Did CrowdStrike Learn the Lesson? I Don’t Think So
I did not see the real engineering solution in CrowdStrike’s Preliminary Post Incident Review, besides pledges better testing.
Five days after causing the horrific global IT outage, CrowdStrike released a detailed review of the incident on 2024–07–24.
“The sensor release process begins with automated testing, both prior to and after merging into our code base. This includes unit testing, integration testing, performance testing and stress testing.”
In this “How Do We Prevent This From Happening Again?” section:
Improve Rapid Response Content testing by using testing types such as:
Local developer testing
Content update and rollback testing
Stress testing, fuzzing and fault injection
Stability testing
Content interface testing
Wow, there are a lot of testing terms there, even with a fancy name: “Rapid Response Content testing”. To non-IT people, it seems that this company is getting serious about testing from now on.
I don’t think CrowdStrike fully learned a lesson well from this review document. Let’s revisit the basics.
What happened from the customers’ point of view?
Millions of users found their Windows computers got the ‘blue screen of death” at the same time.

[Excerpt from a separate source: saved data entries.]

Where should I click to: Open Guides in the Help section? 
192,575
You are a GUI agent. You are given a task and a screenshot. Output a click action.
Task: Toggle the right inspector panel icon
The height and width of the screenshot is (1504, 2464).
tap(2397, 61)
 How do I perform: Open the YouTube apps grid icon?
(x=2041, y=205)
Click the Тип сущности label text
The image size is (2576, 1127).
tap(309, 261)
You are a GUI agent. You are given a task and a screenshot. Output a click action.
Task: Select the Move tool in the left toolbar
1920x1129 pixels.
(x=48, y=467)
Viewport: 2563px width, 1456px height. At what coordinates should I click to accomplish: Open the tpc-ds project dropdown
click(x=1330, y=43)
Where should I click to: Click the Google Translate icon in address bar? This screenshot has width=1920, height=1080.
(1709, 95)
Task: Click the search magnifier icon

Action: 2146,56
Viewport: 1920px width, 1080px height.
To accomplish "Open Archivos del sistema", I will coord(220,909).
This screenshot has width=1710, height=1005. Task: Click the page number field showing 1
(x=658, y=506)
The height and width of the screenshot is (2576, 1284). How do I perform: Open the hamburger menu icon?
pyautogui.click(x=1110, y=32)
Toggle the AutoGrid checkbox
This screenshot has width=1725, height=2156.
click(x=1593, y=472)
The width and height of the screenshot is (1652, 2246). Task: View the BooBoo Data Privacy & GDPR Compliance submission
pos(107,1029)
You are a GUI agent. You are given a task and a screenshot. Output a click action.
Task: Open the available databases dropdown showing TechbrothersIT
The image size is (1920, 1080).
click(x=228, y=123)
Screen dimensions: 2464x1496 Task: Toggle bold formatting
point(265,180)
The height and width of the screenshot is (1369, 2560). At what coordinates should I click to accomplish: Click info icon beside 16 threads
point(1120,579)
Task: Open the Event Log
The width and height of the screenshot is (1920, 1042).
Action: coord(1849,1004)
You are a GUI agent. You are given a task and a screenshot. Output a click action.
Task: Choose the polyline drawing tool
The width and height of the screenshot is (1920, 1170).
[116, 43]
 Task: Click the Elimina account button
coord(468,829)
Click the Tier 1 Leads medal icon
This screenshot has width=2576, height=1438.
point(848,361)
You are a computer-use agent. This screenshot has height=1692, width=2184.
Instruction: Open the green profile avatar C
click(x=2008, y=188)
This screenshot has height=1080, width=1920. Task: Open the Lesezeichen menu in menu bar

We are referring to tens of millions of computers, not just isolated incidents like a specific user’s computer with tricky software installed. Essentially, it failed End-User Testing and was easily detectable during that phase, not about unit testing, performance testing, integration testing, or stress testing, as repeatedly mentioned in CrowdStrike’s review document.
If we get a bit more technical (most computer users will still understand), this refers to regression testing, which tests a new release shouldn’t break existing features.
If CrowdStrike senior engineers have a solid understanding of CI/CD and End-Test Automation, particularly in the context of regression testing, its review document will highlight those. But it did not.